**Page**.
(begin)
Currently following a 4 day bro split with few different cardio variations 3-5 times a week, but will be going back to upper/lower after holiday when I start bulking again.


----------



## Robbie789 (Sep 6, 2012)

The weights I use are generally pretty low compared to most, but most of my training is done with slow negatives, squeezes, pauses, etc. so try not to flame to much

*Delts+arms*

*Lat raises pre-exaust*

8kg - 3x15

*Seated DB OHP*

23kg - 10, 9, 8

*Facepulls*

65kg - 13, 13, 12

*DB Front raises*

15kg - 3x7

*DB Shrugs against incline bench*

35kg - 3x11

*DB Lat raises*

10kg- failure

5kg- dropset to failure

Dips, BB Curls, OH Rope, Bicep cable curls, RKC planks, side planks, 10 mins cardio (I don't do much cardio before leg day)


----------



## FuqOutDaWhey (Apr 29, 2015)

In, you look great in your avi


----------



## simonthepieman (Jun 11, 2012)

definitely in.

Great squatting. I don't think i'm catching you anytime soon


----------



## Robbie789 (Sep 6, 2012)

BrahmaBull said:


> In, you look great in your avi


 :thumbup1: long way off that atm, hoping with a bit of muscle memory it'll come back quick enough



simonthepieman said:


> definitely in.
> 
> Great squatting. I don't think i'm catching you anytime soon


My man.

I am so far away from that 1rm it's unreal, I was about 100kg when I lifted it and I dunno what it is but whenever I cut my squat losses strength like crazy, comes back pretty quick though, currently leg pressing as the way it way dropping depressed me lol.


----------



## LeviathanBodyBuilding (Jan 9, 2012)
(end)
**What you need to do**. In the forum thread, about how much did Robbie789 weigh when he lifted his squat 1rm?

**Dataset extract**.
(begin)
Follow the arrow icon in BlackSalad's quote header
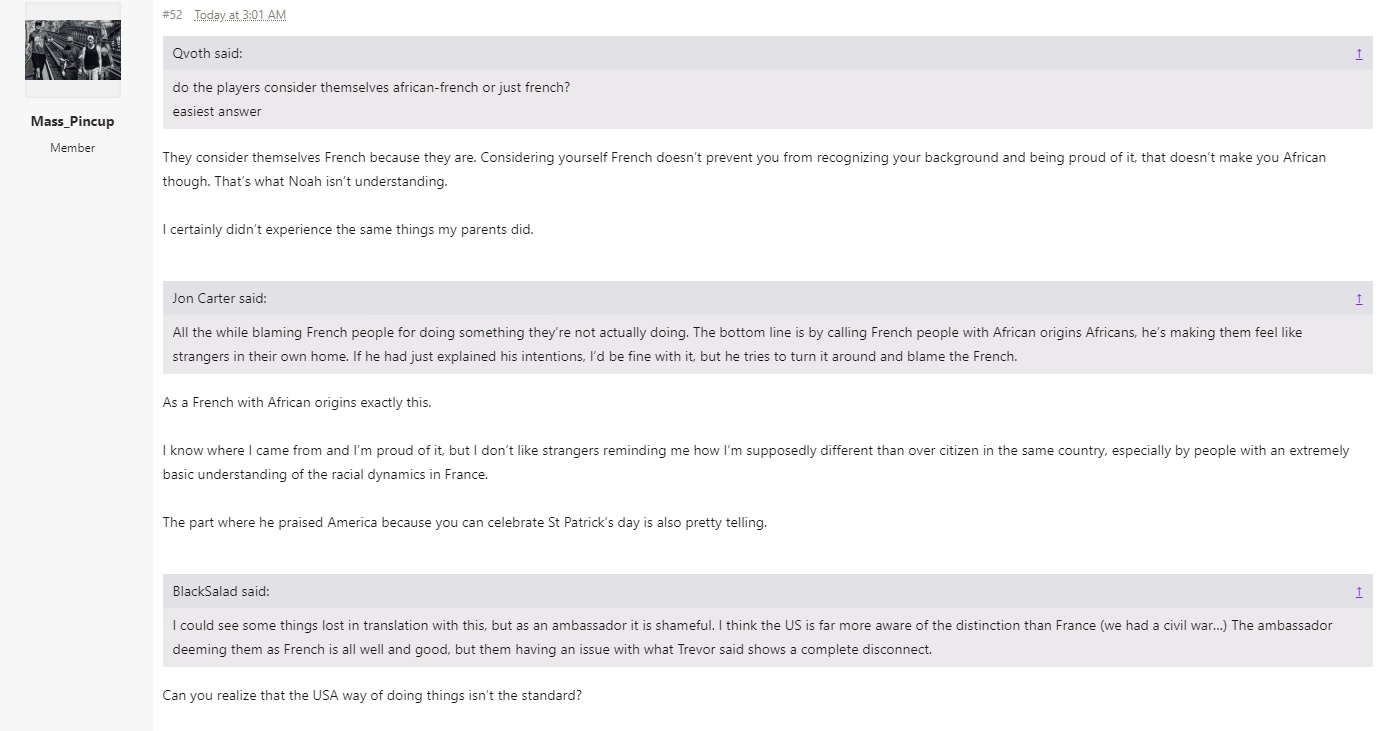 pos(1358,591)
(end)
**Output for this exercise**. About 100kg.